Green Lantern: The Sinestro Corps War Vol. 1

Geoff Johns is an evil genius. Or possibly a wizard. Or maybe some kind of cyborg from an alternate dimension. He’s clearly not human, since he possesses the alchemical ability to take even the most exhausted, clichéd comic concepts and transform their leaden histories into storytelling gold. Over the past 10 years, he’s taken the Justice Society, Teen Titans, and Hawkman—properties way past their prime—and turned them all into contemporary critical and commercial successes. His toughest challenge was arguably resuscitating Green Lantern, a concept that should make for A-list material, but which has mostly languished since the mid-’90s. The main character got so boring that DC’s solution was to turn him crazy, have him slaughter his friends, attempt genocide on a universal scale, and then finally kill the poor bastard.

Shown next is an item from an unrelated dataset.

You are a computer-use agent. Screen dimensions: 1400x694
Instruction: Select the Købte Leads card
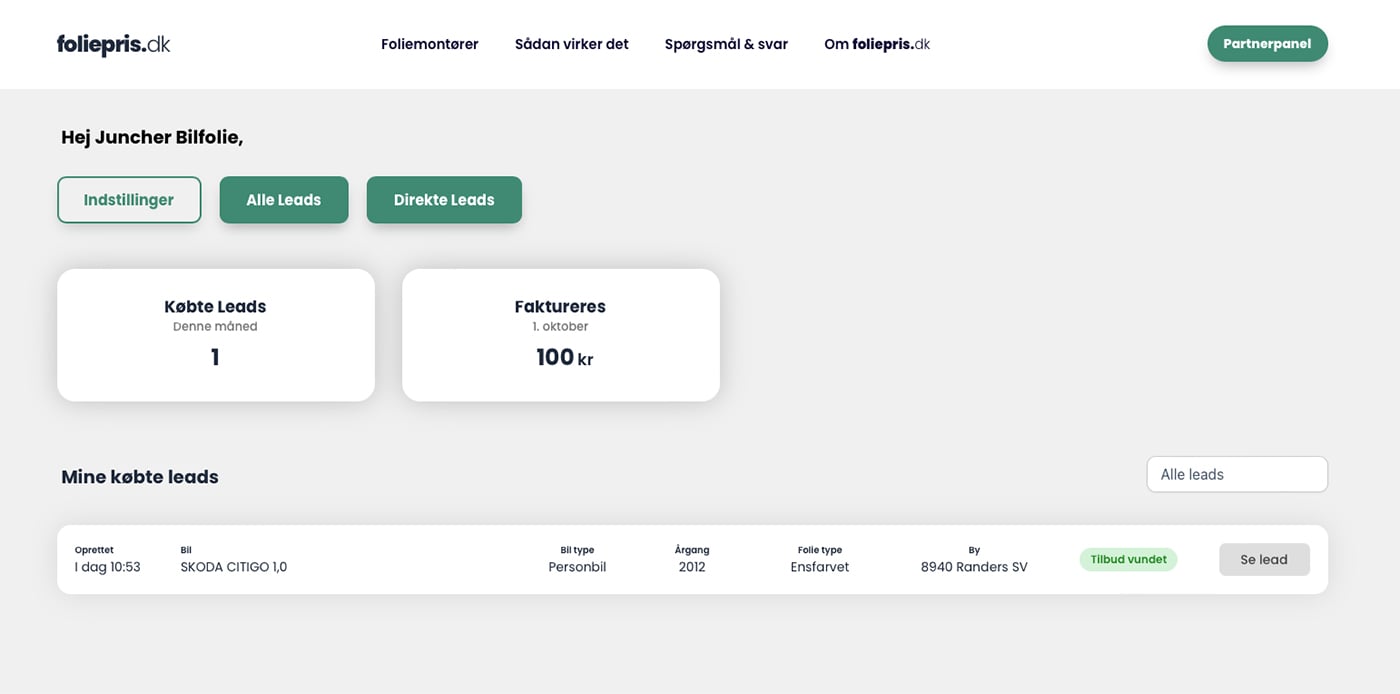pos(215,335)
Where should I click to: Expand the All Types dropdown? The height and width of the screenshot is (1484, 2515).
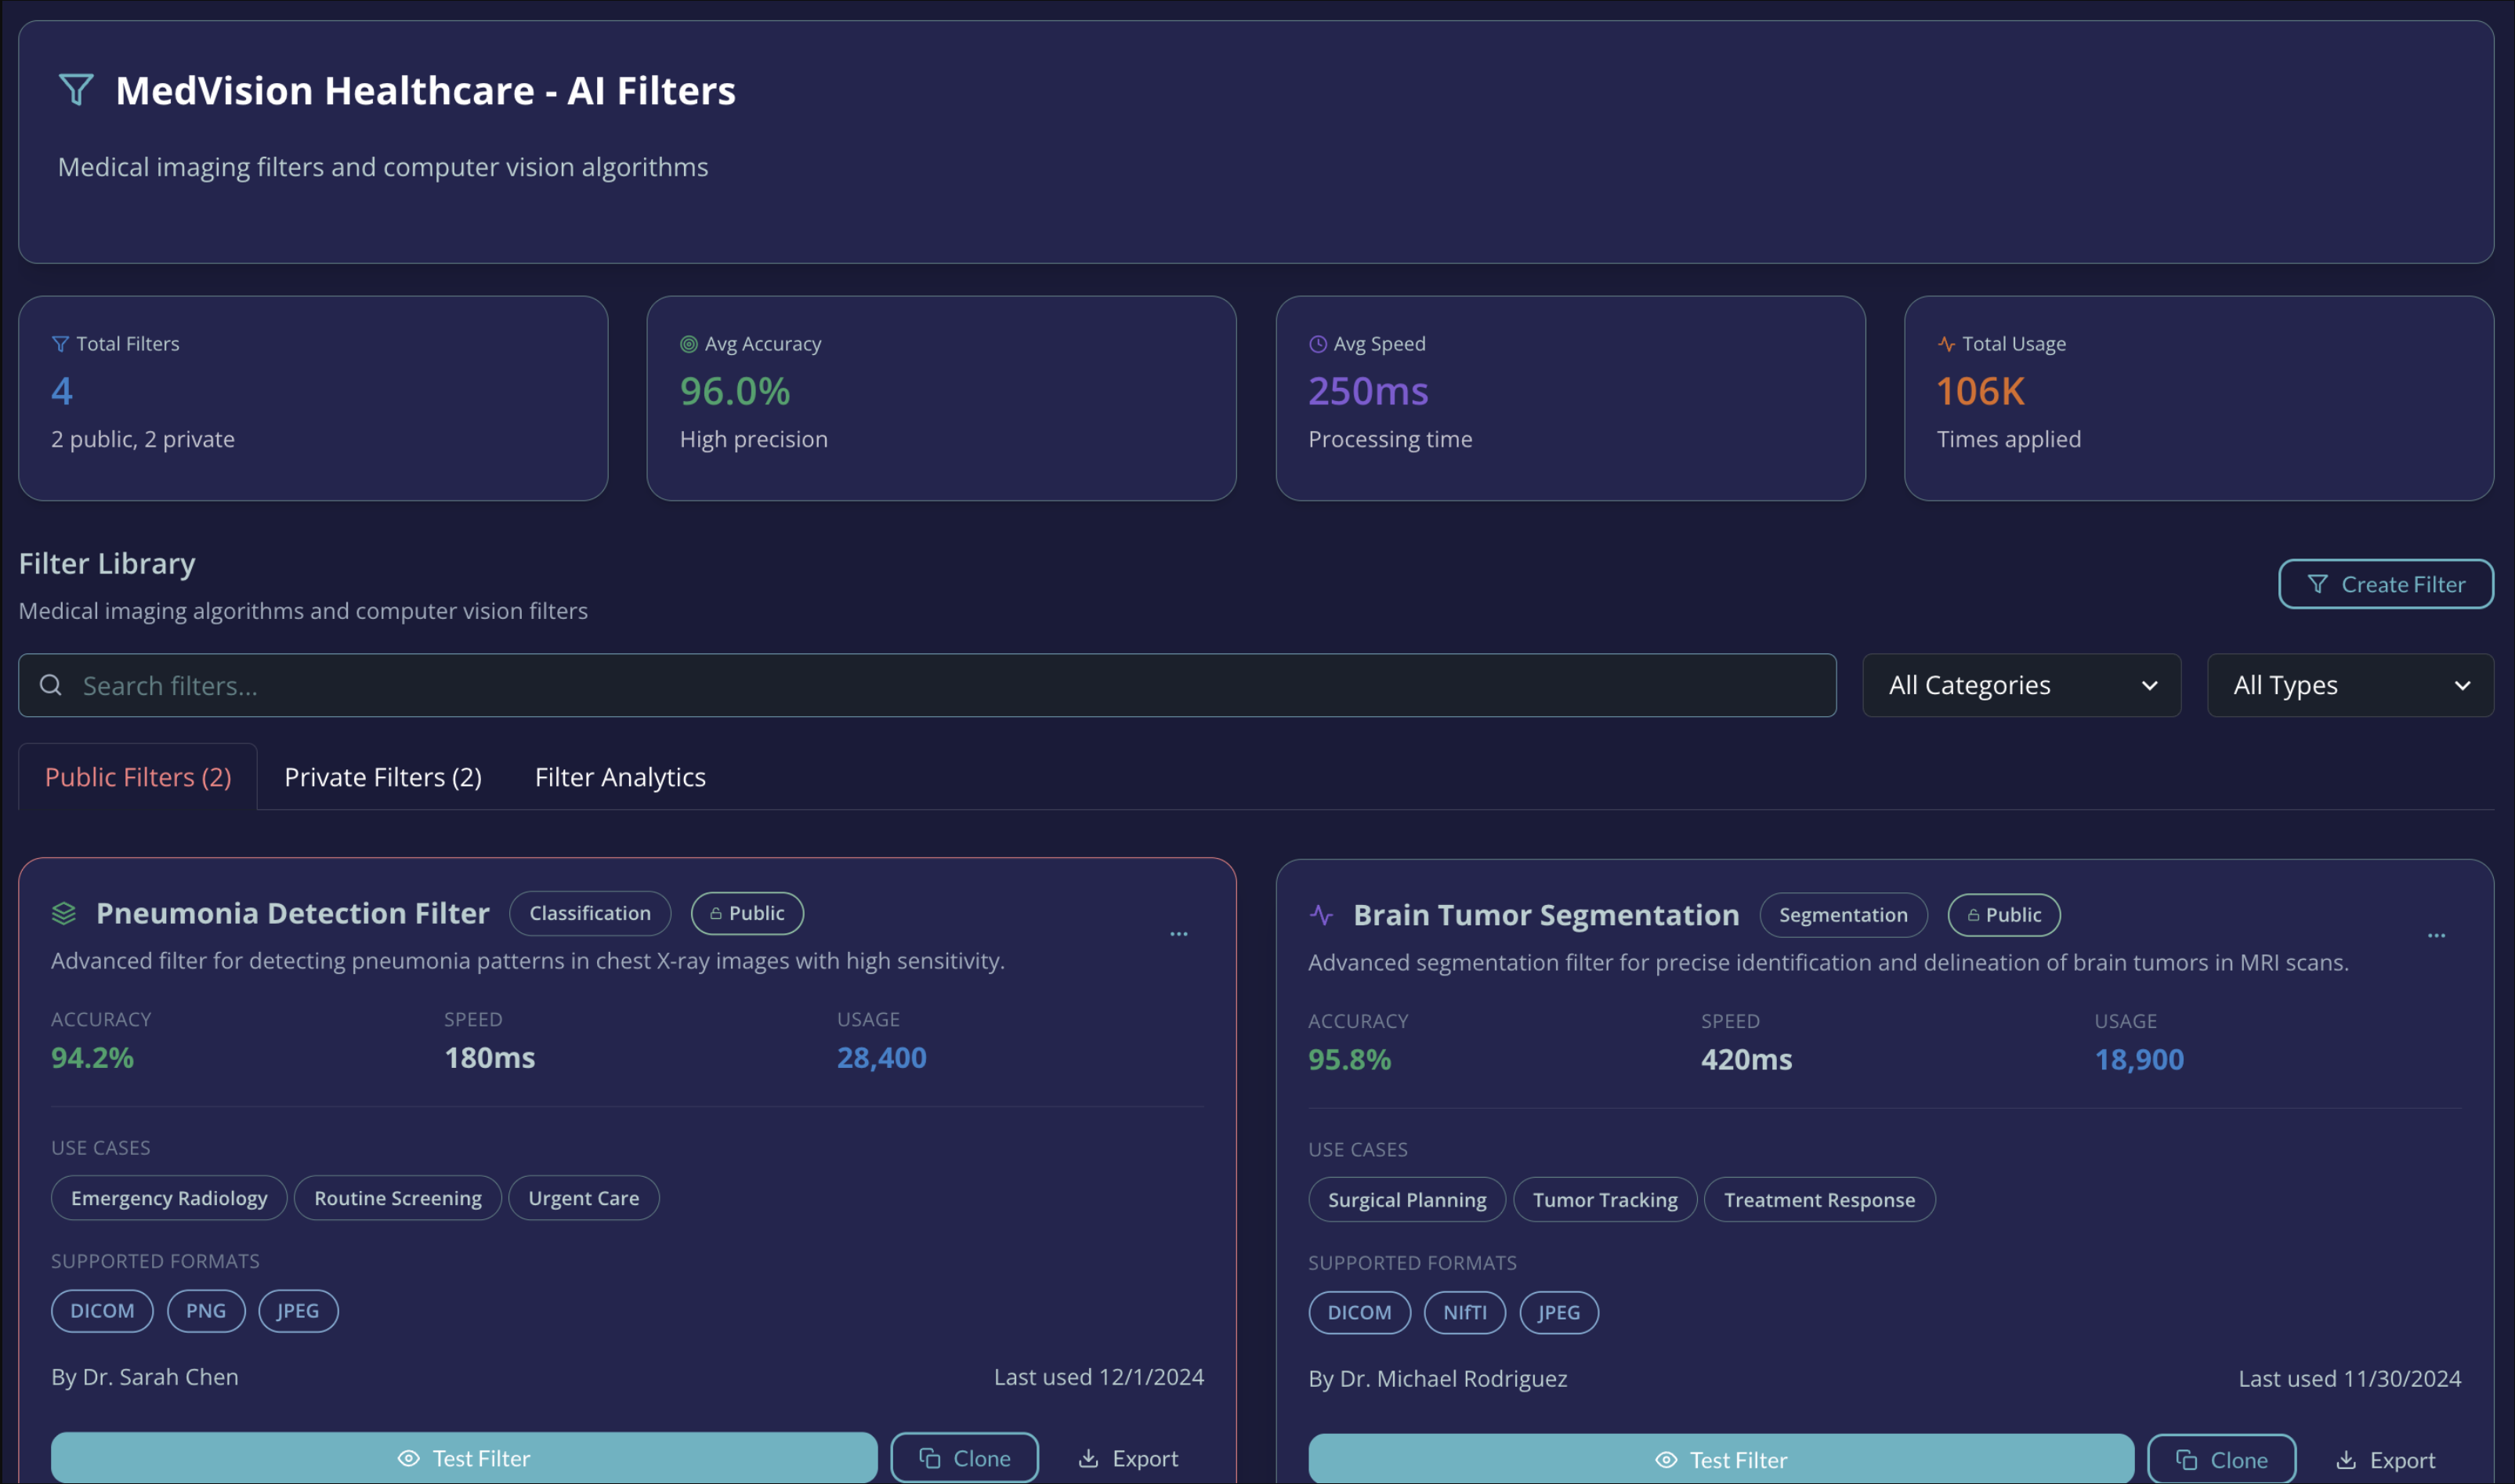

You don’t really need to know all of that to enjoy The Sinestro Corps War, although it helps. Johns had been building to this storyline—and what has come after it—throughout his entire run on GL (now in its third year), incorporating a plethora of disparate elements of Lantern lore. While it may be somewhat overwhelming to the uninitiated, The Sinestro Corps War was the mainstream comic event of last year, eclipsing much flashier and better-promoted stories.

Here’s the basic gist: the Lanterns are essentially space cops that patrol the universe, armed with magic rings that create anything their bearers imagine. Each member of the corps is selected based on their ability to know no fear. One of the greatest Lanterns of all time, Sinestro, went rogue after his idea of law and order drifted too close to Mussolini territory. Convinced that his way was right, Sinestro set out to start his own ring-wielding army, tasked to eradicate chaos through a more violent path—by instilling fear. A beatdown of cosmic proportions ensues, involving everything from sentient planets and exploding babies to killer viruses and mind-boggling prophecies.

Sinestro Corps War is sci-fi space opera at its finest, and although the sprawling arc meanders a bit in the middle (especially in the Sinestro Corps spotlight specials that I suspect were rushed into production after DC saw readers’ excited initial reaction), by the end it builds nicely, managing to live up to the bombastic, terrifying first installment. That single issue stands out as one of the finest comic books I’ve ever read, with Johns perfectly setting the ominous tone for this epic crossover, and artist Ethan Van Sciver contributing the best work of his life (that double-page spread revealing the Sinestro Corps will make him a legend). The only downside to this hardcover? You’ll have to wait for Volume 2 in June to find out how it all wraps up.